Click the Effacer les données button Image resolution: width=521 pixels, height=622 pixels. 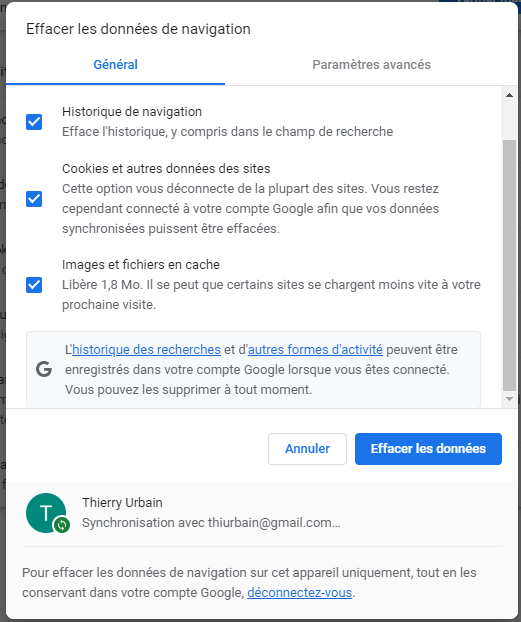[x=428, y=449]
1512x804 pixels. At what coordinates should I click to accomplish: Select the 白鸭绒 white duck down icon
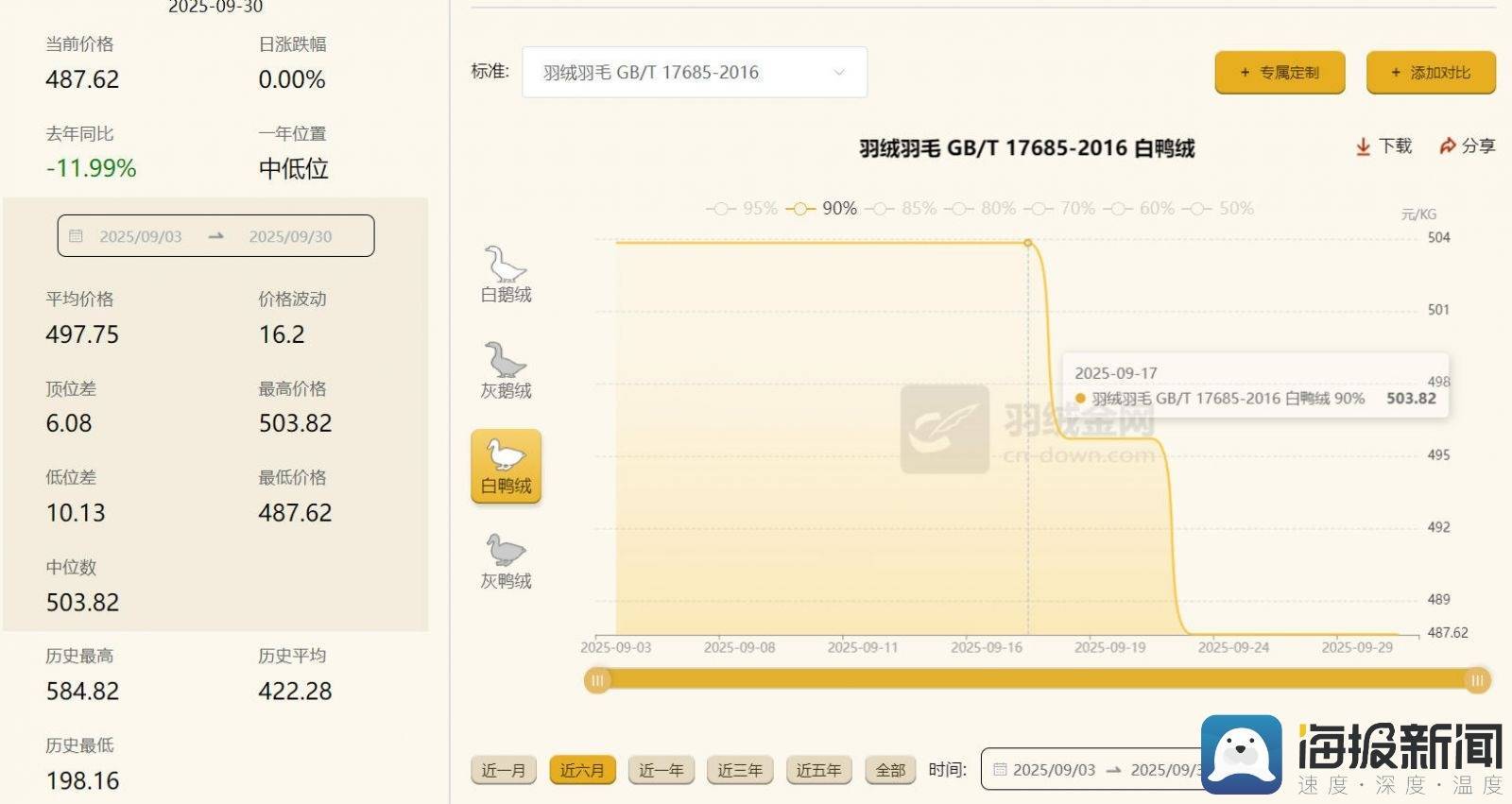pos(506,456)
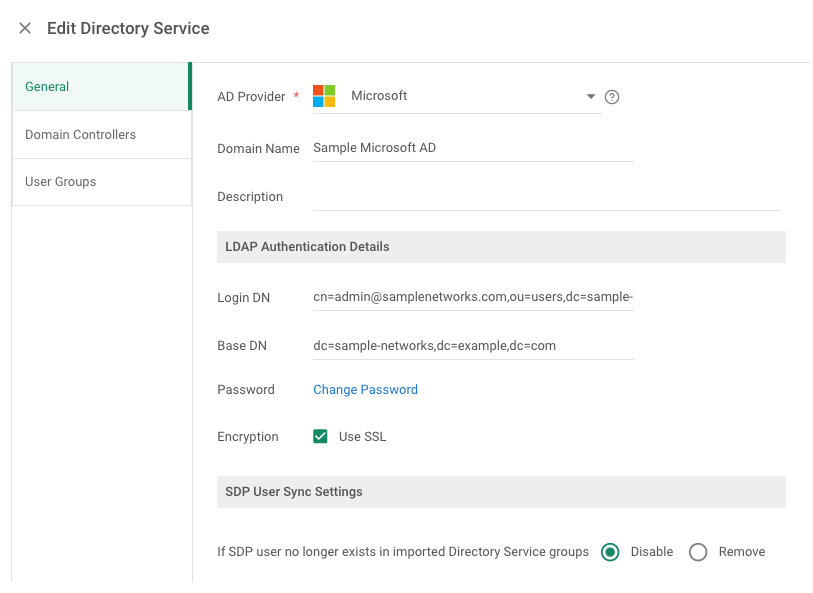Expand the LDAP Authentication Details section
Viewport: 813px width, 593px height.
pos(500,246)
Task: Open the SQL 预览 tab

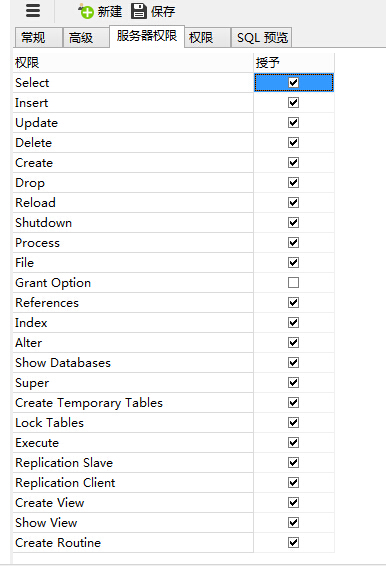Action: tap(261, 38)
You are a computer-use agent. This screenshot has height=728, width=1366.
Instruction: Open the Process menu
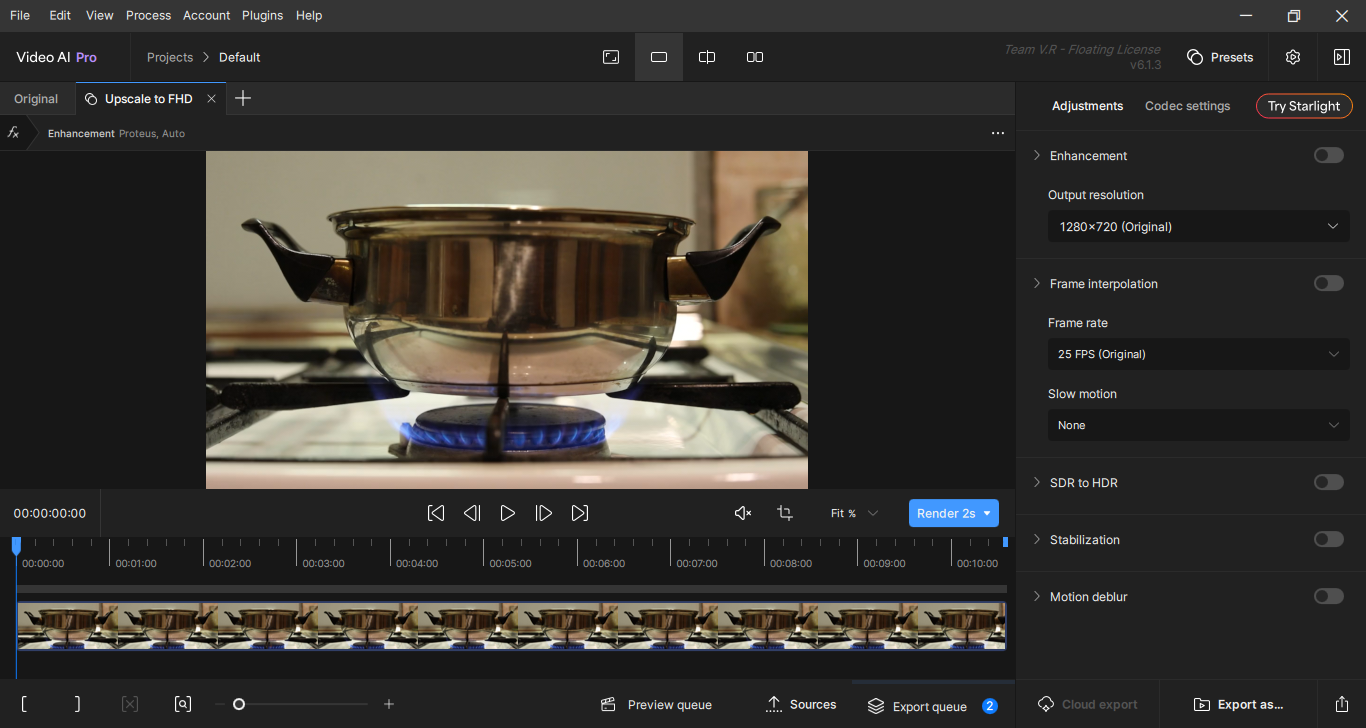[x=148, y=15]
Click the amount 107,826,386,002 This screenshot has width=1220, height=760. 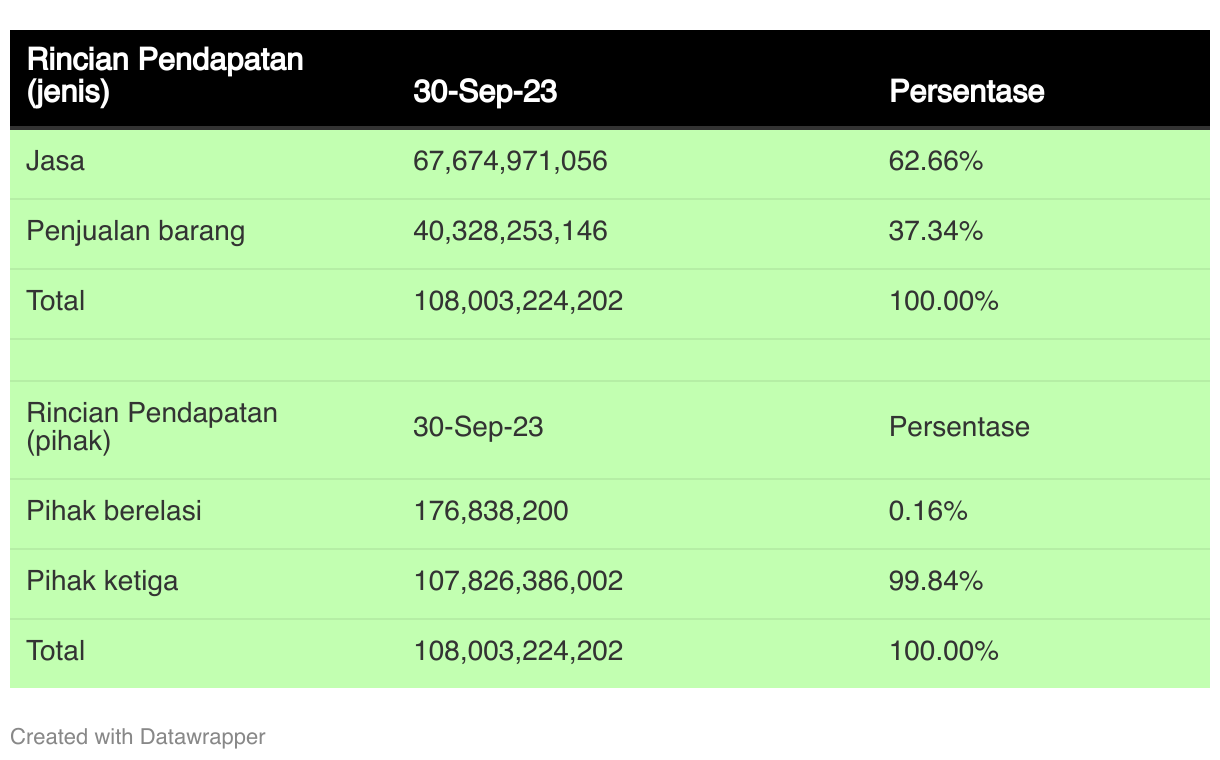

WORK TASK:
Reproduce, with no pictures, the lines from the one containing "Instruction: Open the Process menu" to the end of the records above, exactly and inclusively.

TASK SOLUTION:
Instruction: Open the Process menu
[x=148, y=15]
Click the amount 107,826,386,002 This screenshot has width=1220, height=760. 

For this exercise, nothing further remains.